El eje trasero es un multibrazo de 4 brazos rígidamente sujetos a la carrocería por un portaeje (cada rueda utiliza 3 brazos transversales y uno longitudinal), para asegurar la máxima estabilidad. La suspensión monta muelles helicoidales y amortiguadores de gas, quedando en opción la amortiguación variable (AMG Ride Control) con tres grados de firmeza (alta, media y baja) a elección del conductor, mientras que el subchasis delantero que acoge al motor lleva una placa de aluminio atornillada bajo el mismo que aumenta su rigidez a la torsión.

Hay varios cambios de geometría a fin de minimizar el efecto de la tracción en la dirección, y para reforzar la resistencia a la torsión, lleva una plancha de aluminio atornillada al subchasis de la suspensión delantera y fijada a la carrocería por dos brazos diagonales. La dirección es de desmultiplicación variable y asistencia eléctrica, y monta 4 discos de freno perforados y ranurados, de 350 mm de diámetro delante con pinzas fijas monobloc de 4 pistones, y de 330 mm detrás, con pinzas flotantes monopistón. Las pinzas delanteras van metalizadas, con el logo AMG en negro, y la dirección variable presenta dos curvas de reacción, según el programa de conducción seleccionado (más duro y deportivo o bien más confortable).

Por último el tubo final de escape lleva una válvula de mariposa cuya posición altera el sonido que emite, desde un tono discreto en los modos calzada deslizante, Confort y Sport a otro más sonoro y ronco en el Sport+ (y en el Individual se puede escoger el tono a voluntad).
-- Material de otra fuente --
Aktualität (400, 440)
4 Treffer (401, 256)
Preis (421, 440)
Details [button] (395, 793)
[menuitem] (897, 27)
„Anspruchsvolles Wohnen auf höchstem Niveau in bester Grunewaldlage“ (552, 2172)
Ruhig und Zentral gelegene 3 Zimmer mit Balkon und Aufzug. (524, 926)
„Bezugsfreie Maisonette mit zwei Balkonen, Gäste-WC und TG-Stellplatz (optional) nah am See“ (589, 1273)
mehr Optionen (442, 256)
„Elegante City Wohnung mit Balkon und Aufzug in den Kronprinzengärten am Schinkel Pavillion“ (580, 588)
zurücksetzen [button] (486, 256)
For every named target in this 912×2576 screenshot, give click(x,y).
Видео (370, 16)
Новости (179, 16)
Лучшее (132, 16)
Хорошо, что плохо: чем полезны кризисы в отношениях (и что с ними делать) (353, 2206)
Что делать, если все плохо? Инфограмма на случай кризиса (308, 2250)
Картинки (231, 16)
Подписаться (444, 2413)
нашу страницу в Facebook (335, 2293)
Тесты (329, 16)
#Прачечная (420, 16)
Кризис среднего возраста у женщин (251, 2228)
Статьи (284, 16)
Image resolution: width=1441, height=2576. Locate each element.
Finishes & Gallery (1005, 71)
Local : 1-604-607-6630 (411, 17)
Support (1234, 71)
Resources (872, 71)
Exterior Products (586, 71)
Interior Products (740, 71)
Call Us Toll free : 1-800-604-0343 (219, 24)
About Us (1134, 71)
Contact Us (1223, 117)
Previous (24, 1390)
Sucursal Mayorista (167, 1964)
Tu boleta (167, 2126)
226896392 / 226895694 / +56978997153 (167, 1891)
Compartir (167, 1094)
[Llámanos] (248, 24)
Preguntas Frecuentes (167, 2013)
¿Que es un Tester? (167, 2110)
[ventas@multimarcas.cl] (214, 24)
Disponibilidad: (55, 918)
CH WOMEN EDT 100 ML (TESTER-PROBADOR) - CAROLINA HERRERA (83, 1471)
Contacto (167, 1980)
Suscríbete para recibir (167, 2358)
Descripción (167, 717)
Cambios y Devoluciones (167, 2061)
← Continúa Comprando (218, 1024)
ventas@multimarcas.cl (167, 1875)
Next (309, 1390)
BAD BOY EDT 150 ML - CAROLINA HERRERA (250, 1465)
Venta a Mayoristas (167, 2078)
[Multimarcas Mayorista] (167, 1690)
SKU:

Mercedes-AMG GLA 35 4Matic: electrónica al poder

Dado que este GLA AMG 35 es el más deportivo de los GLA, se le dota en opción con el mismo modelo de ensayo de conducción deportiva y de competición del Clase A equivalente, o sea el AMG Track Pace, que Mercedes llama “ingeniero de pista personal”, dentro del sistema multimedia MBUX y que analiza el estilo de conducción para proponer mejoras. Este equipo se sirve del sistema GPS del navegador, los datos de aceleración transversal y longitudinal, posición de los pedales de acelerador y freno, y del ángulo de giro del volante. Todos ellos se evalúan y muestran en el cuadro y la pantalla multimedia, y su memoria guarda datos de circuitos famosos, como Nürburgring o Spa Francorchamps (aparte de poder registrar perfiles de circuito propios). Auténtica telemetría, vamos…

Además, el AMG Dynamics Select cuenta también con un control de estabilidad que amplía las funciones del ESP con breves intervenciones en los frenos de cada rueda en curva para asegurar la trayectoria correcta dentro de la misma (por ejemplo, actuando sobre la rueda trasera interior para cortar el derrape del eje trasero). Igualmente dispone de dos niveles de actuación, el “Basic” y el “Advanced”. El nivel «Basic» va unido a los programas de conducción “Calzada deslizante” y “Confort”, procurando a este GLA AMG 35 un comportamiento muy estable con poco balanceo. El nivel “Advanced” se activa con los programas Sport y Sport+, manteniendo un comportamiento equilibrado y neutro pero con límites más altos (y si se el programa de conducción “Individual”, es el conductor quien elige libremente los niveles, pudiendo hacerlo también por separado con independencia del programa de conducción, mediante las teclas al volante).

En suma, un Mercedes GLA muy especial (como buen AMG) capaz de procurar las satisfacciones deportivas del Clase A más “racing” sin por ello dejar de permitir un discreto uso todo camino (eso sí, muy discreto) para aquellos que no quieren sólo un coche para rodar sobre asfalto. Lo veremos en los concesionarios de la marca a partir de marzo, a un precio todavía por fijar pero que seguro no bajará de los 60.000 euros.